Jakarta, Aktual.com – Proyek-proyek infrastruktur yang dibangun pemerintahan Joko Widodo terkesan ugal-ugalan. Padahal yang penting dari itu semua adalah membangun industrialisasi yang berdampak positif pada kesejahteraan masyarakat.
Karena selain berkorelasi positif pada pertumbuhan ekonomi, mengatasi pengangguran, melepas ketergantungan barang impor, dan banyak lagi. Tapi dengan pembangunan infrastruktur yang terkesan ugal-ugalan di saat tanpa anggaran hanya menciptakan banyak utang saja.
Berdasarkan data Kementerian Keuangan (Kemenkeu) dalam tiga tahun terakhir (sejak 2015-2017), pemerintah alokasikan dana infrastruktur sebesar Rp913,5 triliun.
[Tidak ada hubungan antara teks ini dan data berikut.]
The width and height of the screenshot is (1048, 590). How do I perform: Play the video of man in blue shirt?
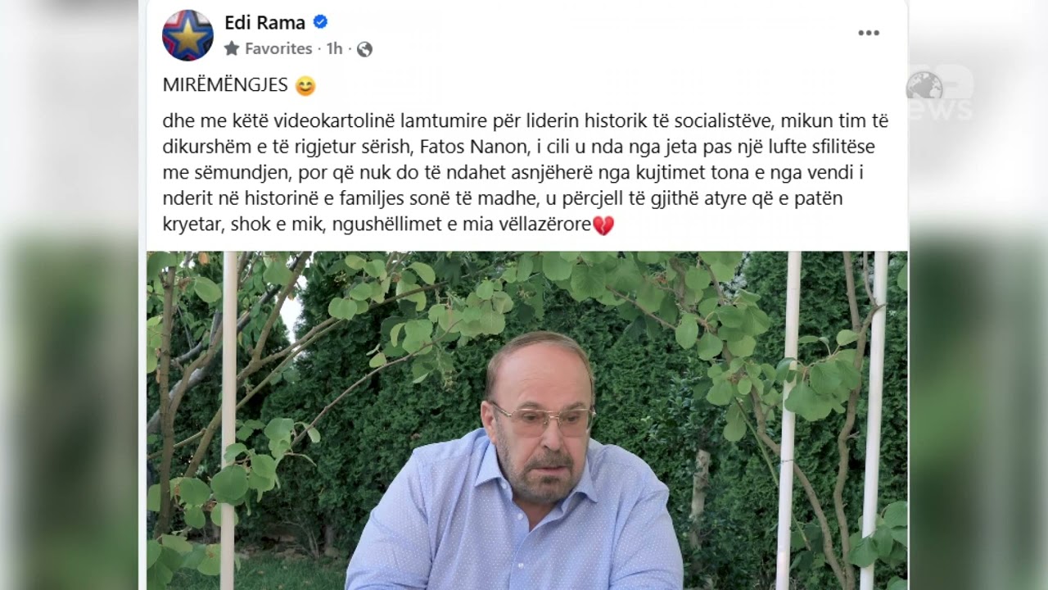tap(527, 420)
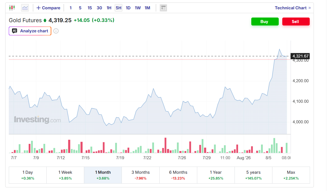Click the info icon beside Analyze chart
The width and height of the screenshot is (327, 191).
click(x=56, y=31)
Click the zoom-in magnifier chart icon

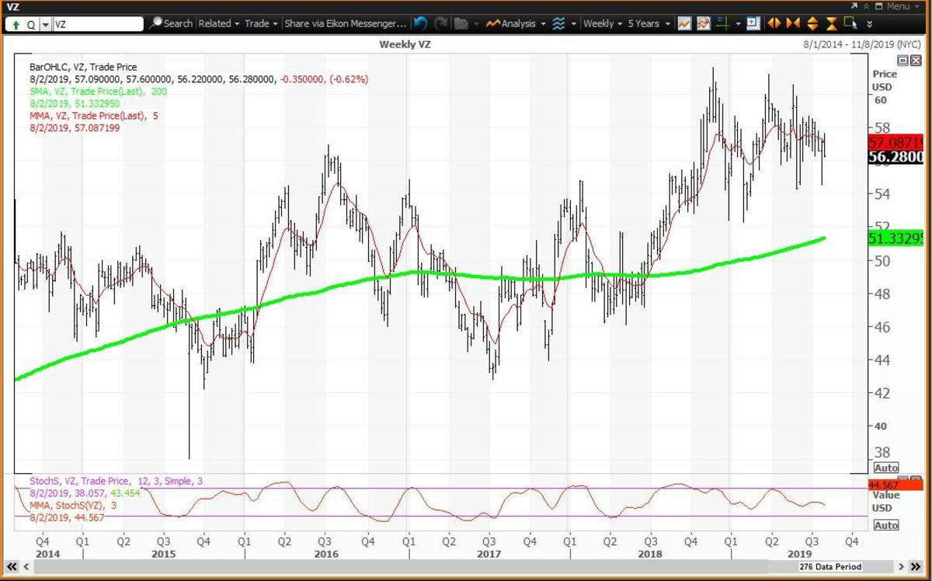(753, 23)
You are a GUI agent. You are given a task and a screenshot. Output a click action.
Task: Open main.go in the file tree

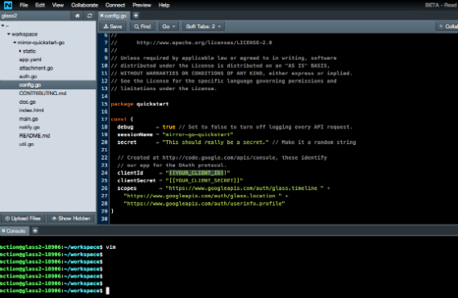29,119
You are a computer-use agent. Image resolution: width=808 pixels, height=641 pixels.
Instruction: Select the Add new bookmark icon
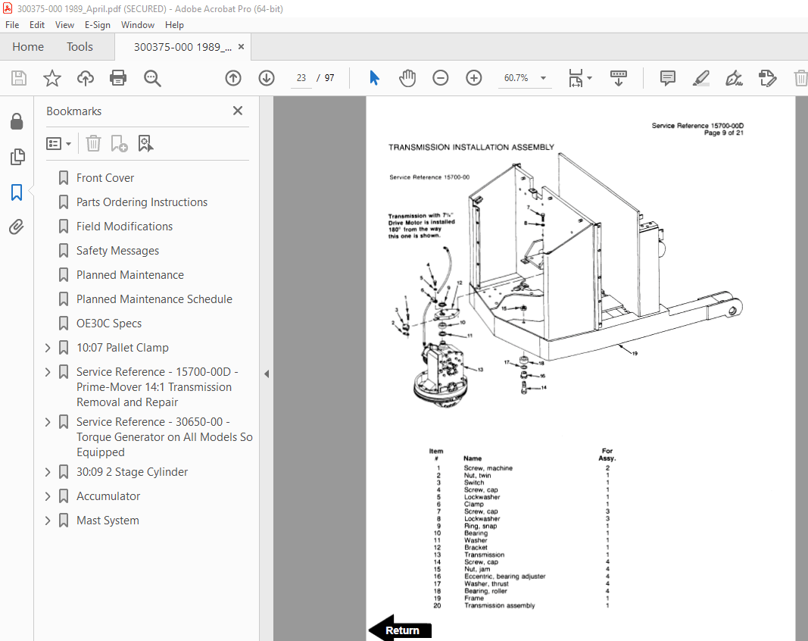coord(119,143)
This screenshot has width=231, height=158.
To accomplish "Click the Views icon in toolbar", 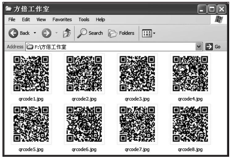I will click(x=146, y=33).
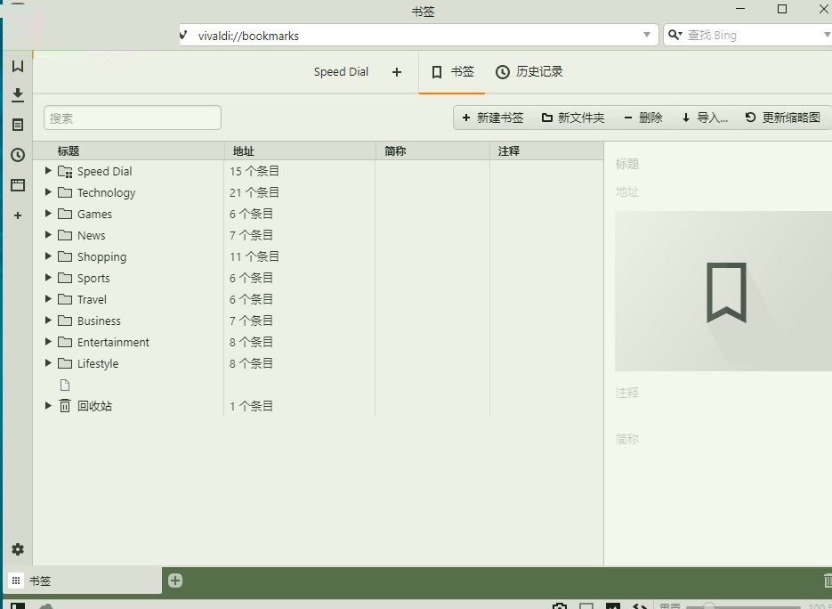The width and height of the screenshot is (832, 609).
Task: Open Vivaldi Settings via the gear icon
Action: [x=17, y=549]
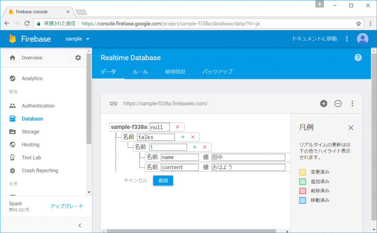This screenshot has width=377, height=233.
Task: Click the red X beside the null value
Action: tap(177, 126)
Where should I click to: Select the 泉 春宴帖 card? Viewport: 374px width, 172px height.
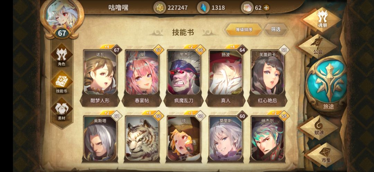point(142,76)

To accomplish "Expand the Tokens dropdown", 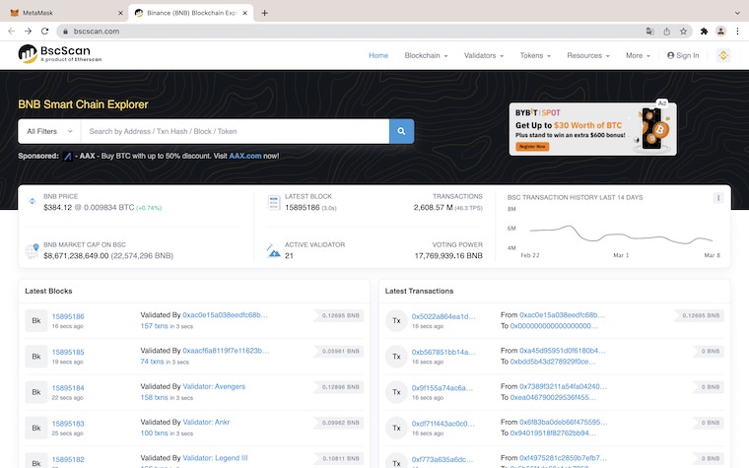I will pos(536,55).
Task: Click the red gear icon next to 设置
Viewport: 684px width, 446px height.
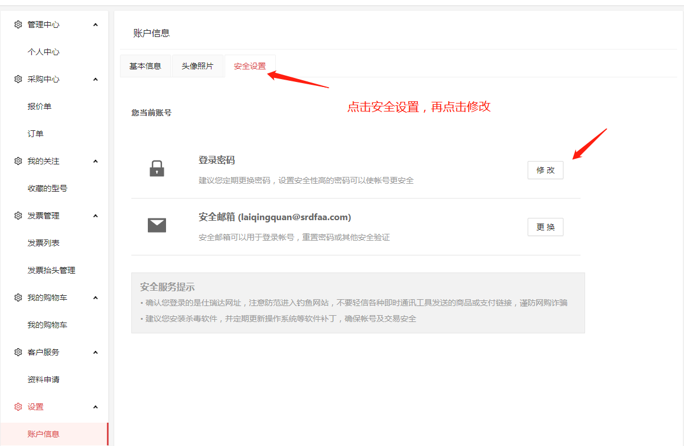Action: tap(18, 407)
“Nilai itu lebih besar dibanding lima tahun anggaran infrastruktur di pemerintah SBY. Pada APBN 2018, dana infrastruktur kembali naik jadi Rp 410,7 triliun. Tapi pertanyaannya, apakah proyek infrastruktur Jokowi ini dapat mengatasi masalah bangsa ini?” tandas Bin Firman Tresnadi, Direktur Eksekutif Indonesia Development Monitoring (IDM), di Jakarta, Senin (13/11).
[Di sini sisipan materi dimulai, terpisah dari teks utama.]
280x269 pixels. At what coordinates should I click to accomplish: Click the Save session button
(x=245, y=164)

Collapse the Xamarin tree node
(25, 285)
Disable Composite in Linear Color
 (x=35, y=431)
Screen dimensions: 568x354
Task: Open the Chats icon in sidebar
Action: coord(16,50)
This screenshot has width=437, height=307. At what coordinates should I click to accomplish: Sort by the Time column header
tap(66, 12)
Cuma masalahnya, pembangunan proyek infrastruktur itu tidak memiliki basis industri nasional sebagai jalan menuju kemakmuran rakyat. Justru kegagalan industrialisasi nasional berkonsekuensi serius di Indonesia yakni, meluasnya pengangguran, ketergantungan pada impor, dan lain-lain.
“Cuma anehnya, katanya mau bangun infrastruktur justru pemerintah malah berencana mengorbankan rakyat dengan menghapus kelas golongan pelanggan listrik Rumah Tangga kapasitas 900 VA – 2200 VA,” kritik Firman.
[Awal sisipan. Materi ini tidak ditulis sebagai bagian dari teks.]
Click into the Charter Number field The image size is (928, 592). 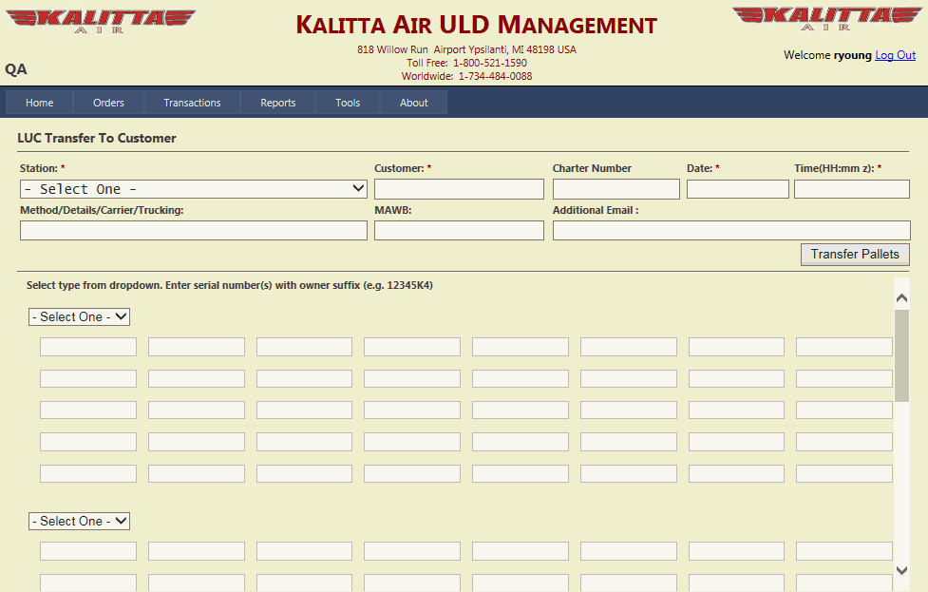tap(616, 189)
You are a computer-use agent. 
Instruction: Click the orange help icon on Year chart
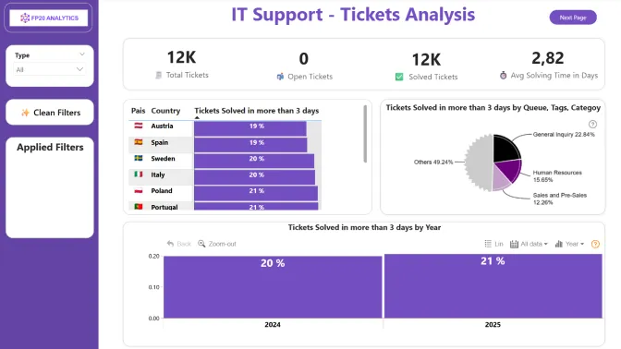[x=595, y=244]
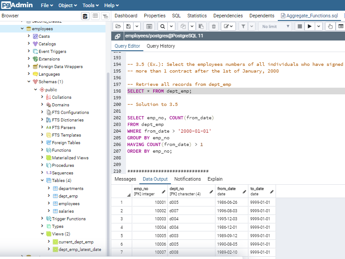Switch to the Messages tab

pyautogui.click(x=125, y=179)
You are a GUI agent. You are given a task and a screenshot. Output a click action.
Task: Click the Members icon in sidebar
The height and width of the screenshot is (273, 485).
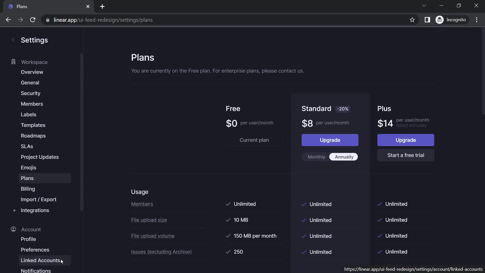tap(32, 104)
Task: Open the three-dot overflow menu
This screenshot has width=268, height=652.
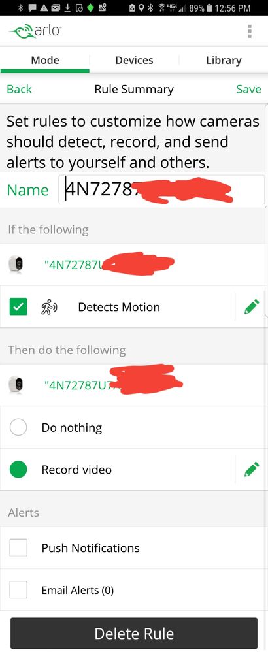Action: [x=249, y=31]
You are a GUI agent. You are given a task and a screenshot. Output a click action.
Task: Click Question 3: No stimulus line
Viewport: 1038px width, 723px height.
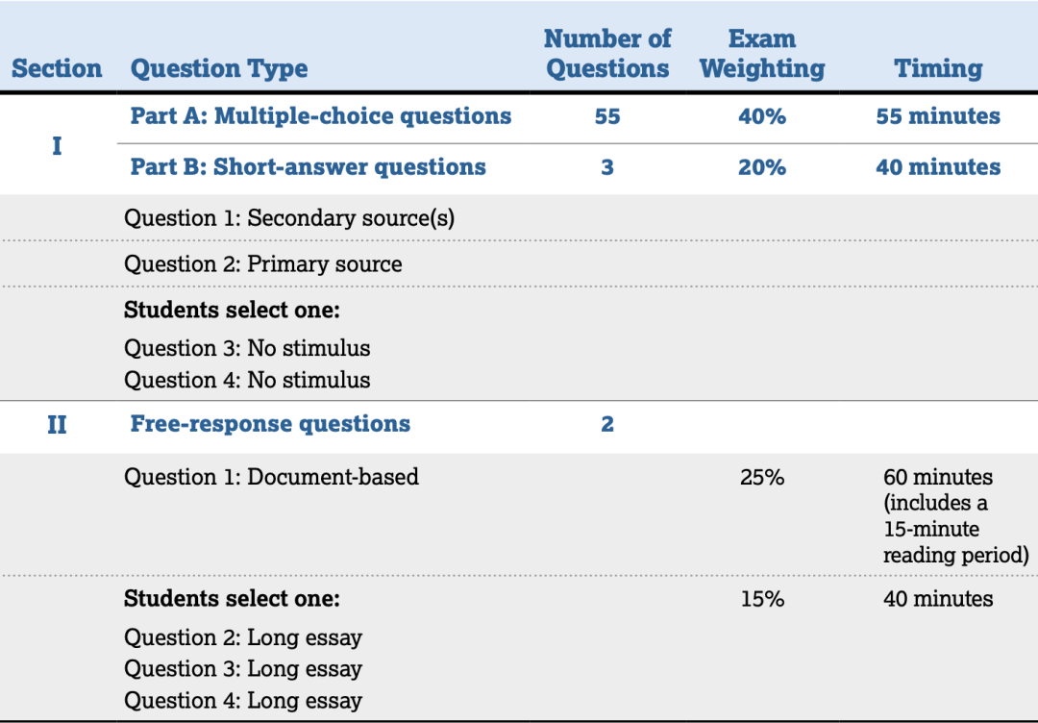(247, 348)
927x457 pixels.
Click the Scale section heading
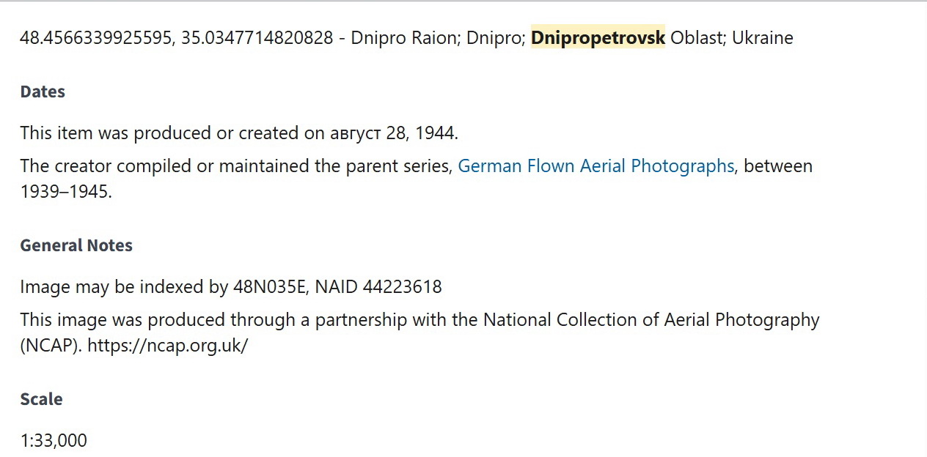[41, 399]
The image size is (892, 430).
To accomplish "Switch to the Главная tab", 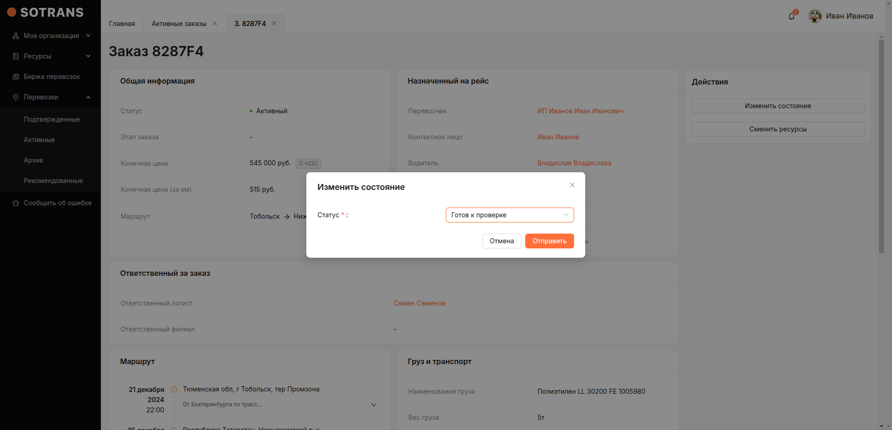I will point(122,24).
Saat ini, kata dia, pemerintah gagal membangun industrialisasi yang membuat bangsa Indonesia makin kehilangan keterampilan, pengetahuan, kreatifitas, dan lain-lain. “Yang terjadi, kita seolah merasa cukup sebagai bangsa konsumen,” sindir dia.
Kegagalan industrialisasi berkait erat dengan masih berlangsungnya proyek penjajahan atau neo-kolonialisme di Indonesia. Sejarah memperlihatkan bahwa proyek kolonialisme selalu berusaha memblokir upaya kebangkitan industri di dalam negeri.